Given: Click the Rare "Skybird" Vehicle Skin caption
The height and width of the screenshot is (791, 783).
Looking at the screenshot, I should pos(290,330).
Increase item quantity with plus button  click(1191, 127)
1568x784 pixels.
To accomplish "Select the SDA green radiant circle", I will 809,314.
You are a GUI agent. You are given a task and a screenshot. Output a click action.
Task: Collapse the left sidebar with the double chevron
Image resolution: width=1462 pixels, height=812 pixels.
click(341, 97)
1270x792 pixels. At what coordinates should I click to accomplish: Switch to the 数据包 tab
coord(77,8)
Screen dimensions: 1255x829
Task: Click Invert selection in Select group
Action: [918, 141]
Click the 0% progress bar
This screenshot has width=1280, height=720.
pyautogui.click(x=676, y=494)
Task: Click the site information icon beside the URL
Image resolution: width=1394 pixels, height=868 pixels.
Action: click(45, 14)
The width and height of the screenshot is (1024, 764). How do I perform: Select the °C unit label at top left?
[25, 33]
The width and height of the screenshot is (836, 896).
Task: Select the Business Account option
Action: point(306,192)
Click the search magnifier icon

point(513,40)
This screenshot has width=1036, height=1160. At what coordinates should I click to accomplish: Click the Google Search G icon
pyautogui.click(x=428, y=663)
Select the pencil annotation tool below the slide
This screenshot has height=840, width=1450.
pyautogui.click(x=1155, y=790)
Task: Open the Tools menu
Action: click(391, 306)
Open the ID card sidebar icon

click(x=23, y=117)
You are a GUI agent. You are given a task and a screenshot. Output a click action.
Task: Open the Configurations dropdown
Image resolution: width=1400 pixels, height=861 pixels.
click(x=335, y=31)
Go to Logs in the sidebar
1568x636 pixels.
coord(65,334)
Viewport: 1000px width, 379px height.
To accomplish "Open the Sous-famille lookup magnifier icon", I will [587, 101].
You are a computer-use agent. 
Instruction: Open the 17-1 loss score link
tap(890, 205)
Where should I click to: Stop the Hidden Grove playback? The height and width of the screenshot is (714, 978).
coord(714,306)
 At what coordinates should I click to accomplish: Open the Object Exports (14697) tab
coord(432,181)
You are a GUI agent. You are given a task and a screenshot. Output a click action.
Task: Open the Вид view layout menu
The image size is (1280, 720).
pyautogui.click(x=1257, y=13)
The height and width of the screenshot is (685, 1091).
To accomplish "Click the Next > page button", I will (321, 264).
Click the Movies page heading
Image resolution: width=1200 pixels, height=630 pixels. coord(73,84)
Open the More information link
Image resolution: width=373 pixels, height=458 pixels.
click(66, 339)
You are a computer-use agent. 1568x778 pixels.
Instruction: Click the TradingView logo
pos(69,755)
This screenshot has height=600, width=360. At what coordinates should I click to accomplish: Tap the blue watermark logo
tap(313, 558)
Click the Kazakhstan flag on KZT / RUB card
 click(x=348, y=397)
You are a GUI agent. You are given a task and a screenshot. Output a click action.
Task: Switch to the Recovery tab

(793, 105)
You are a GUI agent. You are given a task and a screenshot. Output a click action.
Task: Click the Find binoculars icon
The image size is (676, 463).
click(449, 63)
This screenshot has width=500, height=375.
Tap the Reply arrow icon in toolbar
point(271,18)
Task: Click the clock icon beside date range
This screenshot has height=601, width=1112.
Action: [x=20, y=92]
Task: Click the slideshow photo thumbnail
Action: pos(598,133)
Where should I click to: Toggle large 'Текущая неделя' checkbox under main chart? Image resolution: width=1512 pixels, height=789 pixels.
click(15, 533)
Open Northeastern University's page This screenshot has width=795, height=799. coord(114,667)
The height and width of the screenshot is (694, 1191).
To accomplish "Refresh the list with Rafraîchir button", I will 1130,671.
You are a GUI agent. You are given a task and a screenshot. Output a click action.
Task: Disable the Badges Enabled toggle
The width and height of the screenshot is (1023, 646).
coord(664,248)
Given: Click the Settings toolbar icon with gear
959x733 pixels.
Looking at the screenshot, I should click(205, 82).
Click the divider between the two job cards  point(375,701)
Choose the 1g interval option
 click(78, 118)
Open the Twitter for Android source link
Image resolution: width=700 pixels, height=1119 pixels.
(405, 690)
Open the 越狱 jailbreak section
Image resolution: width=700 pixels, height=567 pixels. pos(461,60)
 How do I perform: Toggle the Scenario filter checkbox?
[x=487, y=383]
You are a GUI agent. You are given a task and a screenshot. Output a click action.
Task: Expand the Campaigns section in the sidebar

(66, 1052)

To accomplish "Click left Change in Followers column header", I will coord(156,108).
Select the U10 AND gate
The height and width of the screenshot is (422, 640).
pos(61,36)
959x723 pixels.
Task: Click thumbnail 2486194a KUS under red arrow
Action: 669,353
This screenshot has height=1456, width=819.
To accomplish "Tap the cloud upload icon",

_____

> **WORK TO BE COMPLETED**
Copy out the entries above word for word, beginning at the line containing "Click the Kazakhstan flag on KZT / RUB card" and continuing through the line containing "Action: pos(598,133)".

> **EXERCISE SOLUTION**
Click the Kazakhstan flag on KZT / RUB card
 click(x=348, y=397)
You are a GUI agent. You are given a task and a screenshot. Output a click action.
Task: Switch to the Recovery tab

(793, 105)
You are a GUI agent. You are given a task and a screenshot. Output a click action.
Task: Click the Find binoculars icon
The image size is (676, 463).
click(449, 63)
This screenshot has width=500, height=375.
Tap the Reply arrow icon in toolbar
point(271,18)
Task: Click the clock icon beside date range
This screenshot has height=601, width=1112.
Action: [x=20, y=92]
Task: Click the slideshow photo thumbnail
Action: pos(598,133)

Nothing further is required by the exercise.